Çok dikenli bir konu, aile. ‘Kol kırılır, yen içinde kalır’, kutsaldır vesaire…
Ama yaşanan hiçbir zaman bu değil… Zaten kutsal kavramına itibar eden biri değilim. Ve de ailenin berbat bir hücre olduğunu düşünüyorum. Mecburen bir arada olan insanlar, senin dışında belirlenen bir yapı… Cehennemdir, aile. Ailenin sorgulanması, eleştirilmesi, ailede asıl olup bitenlerin ifşa edilmesi beni çok ilgilendiriyor. Kadın olduğum için ilgilendiriyor, iki feminist bir kadın olduğu için çok ilgilendiriyor. Bu oyunun derdi, bunu körü körüne kabul etmiş gibi görünen insanların kafasında çeşitli ampuller yakıyor.

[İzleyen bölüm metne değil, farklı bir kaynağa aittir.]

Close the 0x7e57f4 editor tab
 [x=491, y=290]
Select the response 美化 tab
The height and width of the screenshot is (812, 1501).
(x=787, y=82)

Bir yandan ailenin başka türleri de olabileceğine bakmak lazım.
Gayet tabii. Tek tarif edilmiş aile diye bir şey olmamalı… Dünya, ilişki biçimleri değişiyor. Empoze edilen konumlar köhneleşmiş. Hepsinin eleştirisi gerekiyor, bazen de biraz sert bir tavır almak gerekiyor. Bundan sloganı kastetmiyorum. Ama ifşa etmek, hiç de tarif edildiği gibi yaşanmadığını göstermek önemli.

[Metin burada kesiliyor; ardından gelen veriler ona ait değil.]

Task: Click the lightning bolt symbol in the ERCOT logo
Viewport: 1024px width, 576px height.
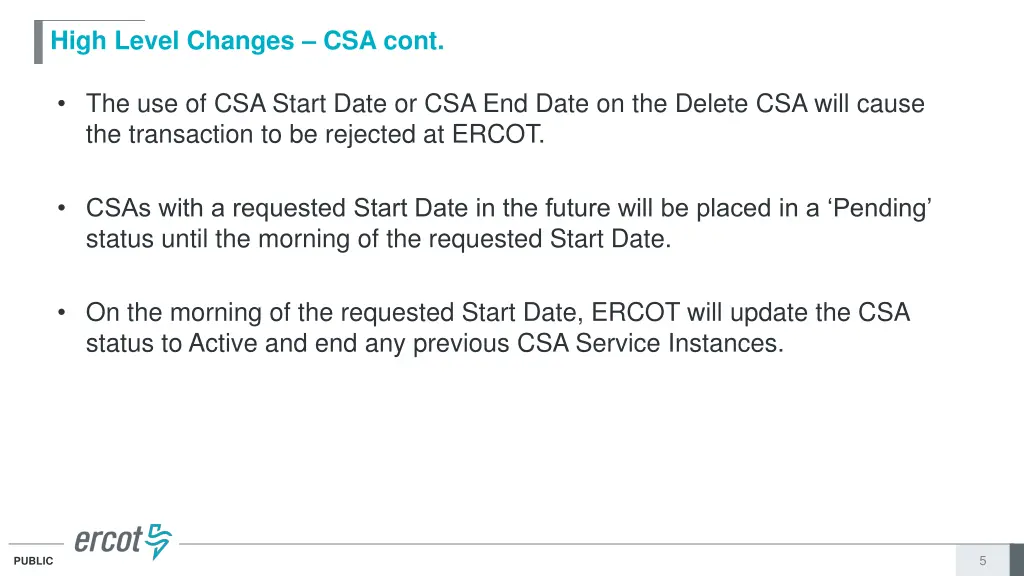Action: [159, 541]
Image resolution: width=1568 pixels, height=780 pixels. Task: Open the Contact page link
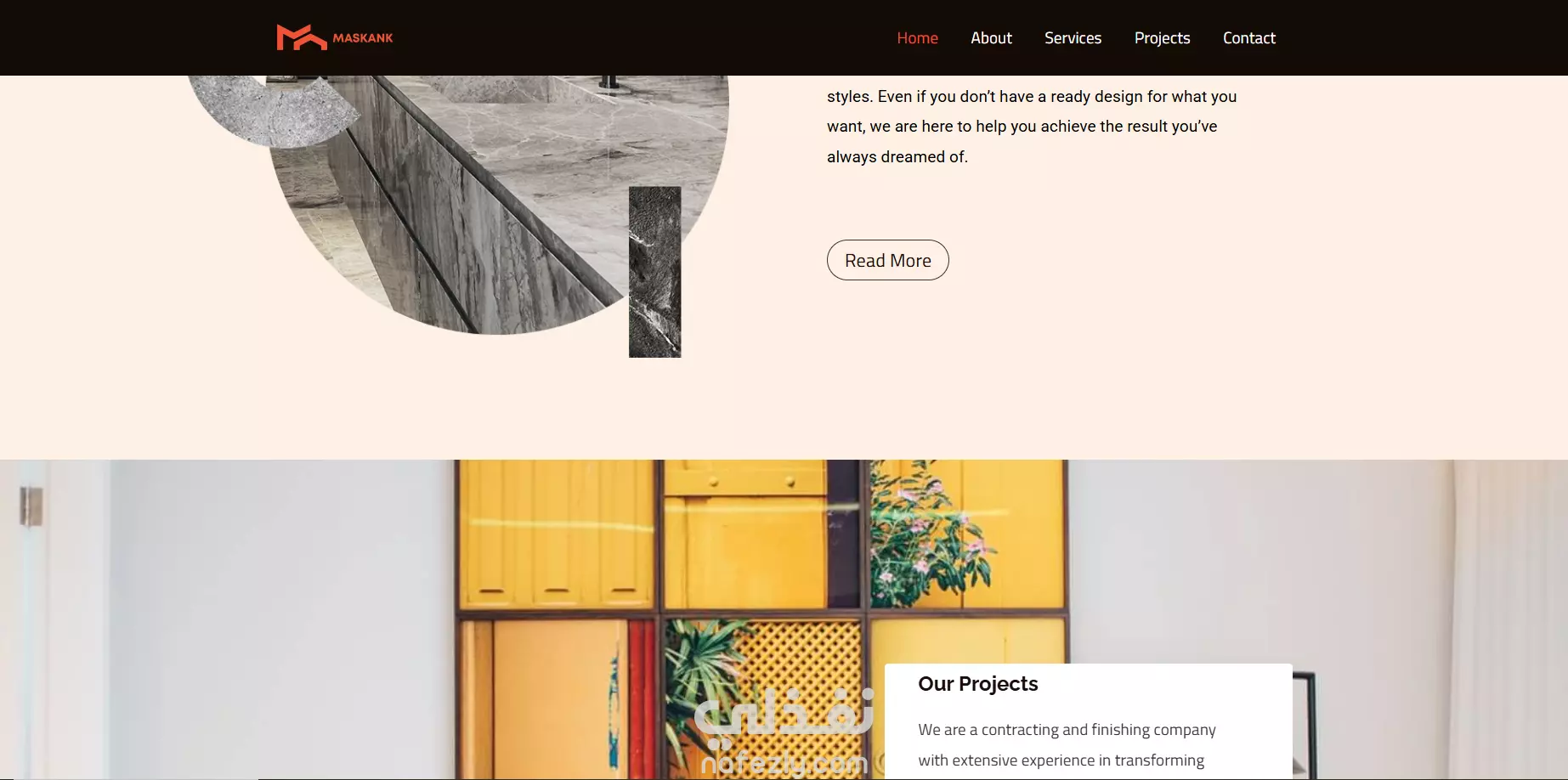pos(1248,38)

‘Gençlik de pek apolitik’ lafı ezber olmuşken, 23 yaşında birinin aileyi didikleyen bir metin yazması umut verici sanki?
‘Gençler apolitik’ lafına da hiç katılmıyorum… Soldan da sağdan da insanlar klişelerle konuşuyor. Politik olan gençler de var, apolitik olanlar da. Bu liselilerin eylemlerini kaç yaş ortalaması yapıyordu? Taş atan çocuklar kaç yaşındaydı? ‘Gençlik apolitik’ demek, bir kuşağı buna mahkum etmek son derece isabetsiz. Üzerine su sıkılan, işkence gören, polisle çatışan gençler kaç yaşında? Hepsi çok gencecik insanlar.

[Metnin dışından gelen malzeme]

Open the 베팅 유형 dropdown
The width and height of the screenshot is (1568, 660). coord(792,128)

Kadın hareketinin içinden de geçmiş biri olarak sorayım; devlet katında kadına yönelik alınan ‘kısıtlayıcı, muhafazakar’ tavır, günlük hayatta canınızı sıkar mı?
Sıkmaz mı, çok sıkıyor. Çok öfke duyuyorum. Genel bir muhafazakarlaşmadan söz etmek mümkün değil, o iktidarların empoze ettiği bir şey. Ama buna karşı o kadar çok ses çıkıyor ki… Bu ‘Muhafazakarlaşıyoruz’ lafının da muhafazakarlığa hizmet ettiğine düşünüyorum ve doğru bulmuyorum. İtirazları görmezden gelmek zararlı. Muhalif sesleri yok sayarak, tek bir bakışın egemen olduğunu varsaymak, egemen bakışa hizmet gibi.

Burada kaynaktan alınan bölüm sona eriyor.